» EXERCISE DIRECTIONS
Below are the records. Retype exactly the lines between the lines holding "Comments (571, 66)" and "Yardım (386, 2128)", inclusive.

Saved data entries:
--------------------

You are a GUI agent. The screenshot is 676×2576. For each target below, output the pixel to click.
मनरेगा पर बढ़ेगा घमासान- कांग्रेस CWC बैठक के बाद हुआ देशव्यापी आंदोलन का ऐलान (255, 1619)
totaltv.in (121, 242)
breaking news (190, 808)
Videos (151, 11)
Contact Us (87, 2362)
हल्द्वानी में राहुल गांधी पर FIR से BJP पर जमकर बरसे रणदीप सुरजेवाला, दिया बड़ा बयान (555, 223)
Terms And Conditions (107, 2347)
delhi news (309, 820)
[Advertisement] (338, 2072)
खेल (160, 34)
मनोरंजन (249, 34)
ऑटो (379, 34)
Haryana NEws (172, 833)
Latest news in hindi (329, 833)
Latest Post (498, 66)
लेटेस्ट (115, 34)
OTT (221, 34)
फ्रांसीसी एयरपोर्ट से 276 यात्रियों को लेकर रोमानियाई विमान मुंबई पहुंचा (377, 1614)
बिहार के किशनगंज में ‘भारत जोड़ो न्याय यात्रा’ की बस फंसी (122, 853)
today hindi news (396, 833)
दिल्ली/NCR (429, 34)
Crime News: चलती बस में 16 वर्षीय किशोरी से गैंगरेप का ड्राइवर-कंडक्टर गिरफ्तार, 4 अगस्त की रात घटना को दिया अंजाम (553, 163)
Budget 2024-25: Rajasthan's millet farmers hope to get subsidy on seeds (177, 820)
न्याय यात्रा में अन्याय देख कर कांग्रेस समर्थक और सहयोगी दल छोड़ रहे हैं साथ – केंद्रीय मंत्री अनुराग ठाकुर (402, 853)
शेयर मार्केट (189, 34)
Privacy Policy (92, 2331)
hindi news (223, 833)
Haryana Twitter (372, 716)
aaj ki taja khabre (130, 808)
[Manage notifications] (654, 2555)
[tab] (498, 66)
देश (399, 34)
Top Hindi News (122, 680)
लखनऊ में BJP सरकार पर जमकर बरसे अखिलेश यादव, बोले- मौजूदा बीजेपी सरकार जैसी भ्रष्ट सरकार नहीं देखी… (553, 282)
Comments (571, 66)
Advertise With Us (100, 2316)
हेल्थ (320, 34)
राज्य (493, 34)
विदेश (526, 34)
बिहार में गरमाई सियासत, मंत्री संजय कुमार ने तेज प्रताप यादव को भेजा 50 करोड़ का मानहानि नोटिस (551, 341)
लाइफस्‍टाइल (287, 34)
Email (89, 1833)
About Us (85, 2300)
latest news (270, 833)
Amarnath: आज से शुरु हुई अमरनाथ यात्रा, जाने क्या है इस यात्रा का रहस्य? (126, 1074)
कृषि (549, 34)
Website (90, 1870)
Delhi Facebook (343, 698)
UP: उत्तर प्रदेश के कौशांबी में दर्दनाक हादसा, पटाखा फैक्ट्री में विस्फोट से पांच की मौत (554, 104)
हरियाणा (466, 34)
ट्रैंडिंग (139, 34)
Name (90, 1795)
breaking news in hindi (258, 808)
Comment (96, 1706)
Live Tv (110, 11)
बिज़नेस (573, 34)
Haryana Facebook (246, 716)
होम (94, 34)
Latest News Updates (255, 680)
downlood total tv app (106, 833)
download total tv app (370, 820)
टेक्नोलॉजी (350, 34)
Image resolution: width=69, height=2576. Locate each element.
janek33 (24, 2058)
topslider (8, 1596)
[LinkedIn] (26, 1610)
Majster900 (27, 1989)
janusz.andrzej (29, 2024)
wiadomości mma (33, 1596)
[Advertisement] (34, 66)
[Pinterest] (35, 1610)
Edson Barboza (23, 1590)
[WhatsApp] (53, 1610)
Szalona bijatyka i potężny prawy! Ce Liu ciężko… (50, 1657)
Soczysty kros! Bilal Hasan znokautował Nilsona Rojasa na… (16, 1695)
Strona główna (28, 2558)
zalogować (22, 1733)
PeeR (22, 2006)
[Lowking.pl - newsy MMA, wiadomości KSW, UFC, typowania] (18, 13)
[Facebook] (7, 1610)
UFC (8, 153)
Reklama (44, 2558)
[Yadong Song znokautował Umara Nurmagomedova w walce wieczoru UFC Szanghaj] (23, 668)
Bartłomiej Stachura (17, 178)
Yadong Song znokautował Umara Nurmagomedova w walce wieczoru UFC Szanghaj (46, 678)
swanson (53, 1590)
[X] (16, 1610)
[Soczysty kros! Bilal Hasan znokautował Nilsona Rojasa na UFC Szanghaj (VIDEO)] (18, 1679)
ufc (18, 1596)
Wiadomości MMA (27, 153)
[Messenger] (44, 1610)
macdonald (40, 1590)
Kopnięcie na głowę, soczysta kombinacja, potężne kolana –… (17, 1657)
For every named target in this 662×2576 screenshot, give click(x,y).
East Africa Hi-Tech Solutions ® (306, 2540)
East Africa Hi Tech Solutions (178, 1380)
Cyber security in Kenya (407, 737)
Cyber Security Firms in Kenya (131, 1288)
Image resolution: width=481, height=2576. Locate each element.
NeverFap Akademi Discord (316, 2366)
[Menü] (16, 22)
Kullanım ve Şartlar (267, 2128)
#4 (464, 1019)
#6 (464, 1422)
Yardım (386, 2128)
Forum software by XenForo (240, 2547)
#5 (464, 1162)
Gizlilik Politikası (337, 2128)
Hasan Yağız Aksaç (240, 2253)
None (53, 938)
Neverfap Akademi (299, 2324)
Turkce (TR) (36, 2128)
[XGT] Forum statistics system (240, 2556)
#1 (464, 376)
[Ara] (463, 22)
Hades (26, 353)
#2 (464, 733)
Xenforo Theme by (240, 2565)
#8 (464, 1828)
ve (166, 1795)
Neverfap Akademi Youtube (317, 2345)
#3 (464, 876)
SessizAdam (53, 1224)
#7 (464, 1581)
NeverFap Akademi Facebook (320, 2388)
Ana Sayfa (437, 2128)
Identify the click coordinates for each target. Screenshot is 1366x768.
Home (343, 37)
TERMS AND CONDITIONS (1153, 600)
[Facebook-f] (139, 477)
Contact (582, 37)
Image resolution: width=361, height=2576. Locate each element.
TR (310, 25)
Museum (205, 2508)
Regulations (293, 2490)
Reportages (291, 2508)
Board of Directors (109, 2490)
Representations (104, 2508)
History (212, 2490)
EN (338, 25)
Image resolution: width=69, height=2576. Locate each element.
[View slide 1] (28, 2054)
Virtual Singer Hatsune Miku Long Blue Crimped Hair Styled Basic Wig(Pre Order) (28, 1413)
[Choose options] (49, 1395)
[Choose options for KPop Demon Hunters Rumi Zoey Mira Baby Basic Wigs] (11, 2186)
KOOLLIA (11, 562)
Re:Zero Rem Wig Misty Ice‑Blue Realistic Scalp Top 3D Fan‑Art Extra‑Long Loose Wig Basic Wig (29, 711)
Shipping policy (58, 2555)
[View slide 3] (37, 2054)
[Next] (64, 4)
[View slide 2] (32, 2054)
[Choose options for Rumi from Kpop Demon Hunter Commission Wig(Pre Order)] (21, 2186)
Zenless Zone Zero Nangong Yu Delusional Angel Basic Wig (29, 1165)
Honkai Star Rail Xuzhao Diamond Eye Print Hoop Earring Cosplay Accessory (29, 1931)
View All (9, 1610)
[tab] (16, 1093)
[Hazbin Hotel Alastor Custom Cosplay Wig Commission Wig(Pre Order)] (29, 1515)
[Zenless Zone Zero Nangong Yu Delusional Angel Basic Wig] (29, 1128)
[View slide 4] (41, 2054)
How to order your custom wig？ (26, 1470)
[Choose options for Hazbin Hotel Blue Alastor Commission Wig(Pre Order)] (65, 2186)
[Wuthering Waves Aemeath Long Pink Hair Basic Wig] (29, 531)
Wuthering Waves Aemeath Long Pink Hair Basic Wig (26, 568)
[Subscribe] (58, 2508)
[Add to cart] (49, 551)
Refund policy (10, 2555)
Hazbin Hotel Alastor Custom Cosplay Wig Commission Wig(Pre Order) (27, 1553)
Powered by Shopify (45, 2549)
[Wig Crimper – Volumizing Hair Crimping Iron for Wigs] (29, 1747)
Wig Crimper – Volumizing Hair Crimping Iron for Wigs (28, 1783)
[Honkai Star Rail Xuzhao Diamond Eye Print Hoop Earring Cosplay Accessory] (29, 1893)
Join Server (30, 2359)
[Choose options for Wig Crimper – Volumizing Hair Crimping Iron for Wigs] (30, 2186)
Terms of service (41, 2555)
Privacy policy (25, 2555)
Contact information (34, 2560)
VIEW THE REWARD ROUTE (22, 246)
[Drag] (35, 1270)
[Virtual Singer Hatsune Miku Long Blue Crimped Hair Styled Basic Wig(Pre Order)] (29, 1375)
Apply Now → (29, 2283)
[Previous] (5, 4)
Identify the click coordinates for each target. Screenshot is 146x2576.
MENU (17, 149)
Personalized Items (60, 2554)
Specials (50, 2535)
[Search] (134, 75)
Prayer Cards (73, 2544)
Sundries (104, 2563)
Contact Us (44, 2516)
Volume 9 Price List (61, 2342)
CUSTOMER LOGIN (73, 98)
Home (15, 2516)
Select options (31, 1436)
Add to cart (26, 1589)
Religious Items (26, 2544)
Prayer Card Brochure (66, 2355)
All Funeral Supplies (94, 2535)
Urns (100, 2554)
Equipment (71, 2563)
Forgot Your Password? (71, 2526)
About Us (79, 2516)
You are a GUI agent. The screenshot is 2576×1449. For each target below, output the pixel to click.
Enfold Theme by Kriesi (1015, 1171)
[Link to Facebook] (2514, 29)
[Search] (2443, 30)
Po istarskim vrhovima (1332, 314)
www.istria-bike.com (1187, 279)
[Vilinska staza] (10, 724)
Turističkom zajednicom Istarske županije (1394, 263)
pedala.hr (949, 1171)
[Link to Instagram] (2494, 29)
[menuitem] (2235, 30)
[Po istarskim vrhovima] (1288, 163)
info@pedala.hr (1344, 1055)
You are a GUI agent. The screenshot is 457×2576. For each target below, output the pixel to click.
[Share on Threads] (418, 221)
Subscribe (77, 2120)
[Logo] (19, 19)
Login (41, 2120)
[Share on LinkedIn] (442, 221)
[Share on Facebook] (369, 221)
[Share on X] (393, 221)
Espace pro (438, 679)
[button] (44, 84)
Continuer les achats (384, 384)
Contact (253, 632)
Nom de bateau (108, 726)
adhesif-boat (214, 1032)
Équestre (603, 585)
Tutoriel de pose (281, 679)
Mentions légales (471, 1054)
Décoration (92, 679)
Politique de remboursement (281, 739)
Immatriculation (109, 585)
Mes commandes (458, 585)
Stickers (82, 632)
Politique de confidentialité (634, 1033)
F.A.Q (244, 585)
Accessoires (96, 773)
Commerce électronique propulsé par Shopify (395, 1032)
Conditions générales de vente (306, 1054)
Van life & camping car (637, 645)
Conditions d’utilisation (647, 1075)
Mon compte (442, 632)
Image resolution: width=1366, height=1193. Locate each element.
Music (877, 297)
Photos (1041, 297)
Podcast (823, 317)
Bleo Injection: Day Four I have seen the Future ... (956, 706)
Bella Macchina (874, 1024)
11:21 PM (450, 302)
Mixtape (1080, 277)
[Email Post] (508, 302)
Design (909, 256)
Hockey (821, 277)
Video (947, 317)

--------------------

» EXERCISE ANSWER
Comments (571, 66)
Advertise With Us (100, 2316)
हेल्थ (320, 34)
राज्य (493, 34)
विदेश (526, 34)
बिहार में गरमाई सियासत, मंत्री संजय कुमार ने तेज प्रताप यादव को भेजा 50 करोड़ का मानहानि नोटिस (551, 341)
लाइफस्‍टाइल (287, 34)
Email (89, 1833)
About Us (85, 2300)
latest news (270, 833)
Amarnath: आज से शुरु हुई अमरनाथ यात्रा, जाने क्या है इस यात्रा का रहस्य? (126, 1074)
कृषि (549, 34)
Website (90, 1870)
Delhi Facebook (343, 698)
UP: उत्तर प्रदेश के कौशांबी में दर्दनाक हादसा, पटाखा फैक्ट्री में विस्फोट से पांच की मौत (554, 104)
हरियाणा (466, 34)
ट्रैंडिंग (139, 34)
Name (90, 1795)
breaking news in hindi (258, 808)
Comment (96, 1706)
Live Tv (110, 11)
बिज़नेस (573, 34)
Haryana Facebook (246, 716)
होम (94, 34)
Latest News Updates (255, 680)
downlood total tv app (106, 833)
download total tv app (370, 820)
टेक्नोलॉजी (350, 34)
Image resolution: width=69, height=2576. Locate each element.
janek33 (24, 2058)
topslider (8, 1596)
[LinkedIn] (26, 1610)
Majster900 (27, 1989)
janusz.andrzej (29, 2024)
wiadomości mma (33, 1596)
[Advertisement] (34, 66)
[Pinterest] (35, 1610)
Edson Barboza (23, 1590)
[WhatsApp] (53, 1610)
Szalona bijatyka i potężny prawy! Ce Liu ciężko… (50, 1657)
Soczysty kros! Bilal Hasan znokautował Nilsona Rojasa na… (16, 1695)
Strona główna (28, 2558)
zalogować (22, 1733)
PeeR (22, 2006)
[Lowking.pl - newsy MMA, wiadomości KSW, UFC, typowania] (18, 13)
[Facebook] (7, 1610)
UFC (8, 153)
Reklama (44, 2558)
[Yadong Song znokautował Umara Nurmagomedova w walce wieczoru UFC Szanghaj] (23, 668)
Bartłomiej Stachura (17, 178)
Yadong Song znokautował Umara Nurmagomedova w walce wieczoru UFC Szanghaj (46, 678)
swanson (53, 1590)
[X] (16, 1610)
[Soczysty kros! Bilal Hasan znokautował Nilsona Rojasa na UFC Szanghaj (VIDEO)] (18, 1679)
ufc (18, 1596)
Wiadomości MMA (27, 153)
[Messenger] (44, 1610)
macdonald (40, 1590)
Kopnięcie na głowę, soczysta kombinacja, potężne kolana –… (17, 1657)
For every named target in this 662×2576 screenshot, give click(x,y).
East Africa Hi-Tech Solutions ® (306, 2540)
East Africa Hi Tech Solutions (178, 1380)
Cyber security in Kenya (407, 737)
Cyber Security Firms in Kenya (131, 1288)
Image resolution: width=481, height=2576. Locate each element.
NeverFap Akademi Discord (316, 2366)
[Menü] (16, 22)
Kullanım ve Şartlar (267, 2128)
#4 (464, 1019)
#6 (464, 1422)
Yardım (386, 2128)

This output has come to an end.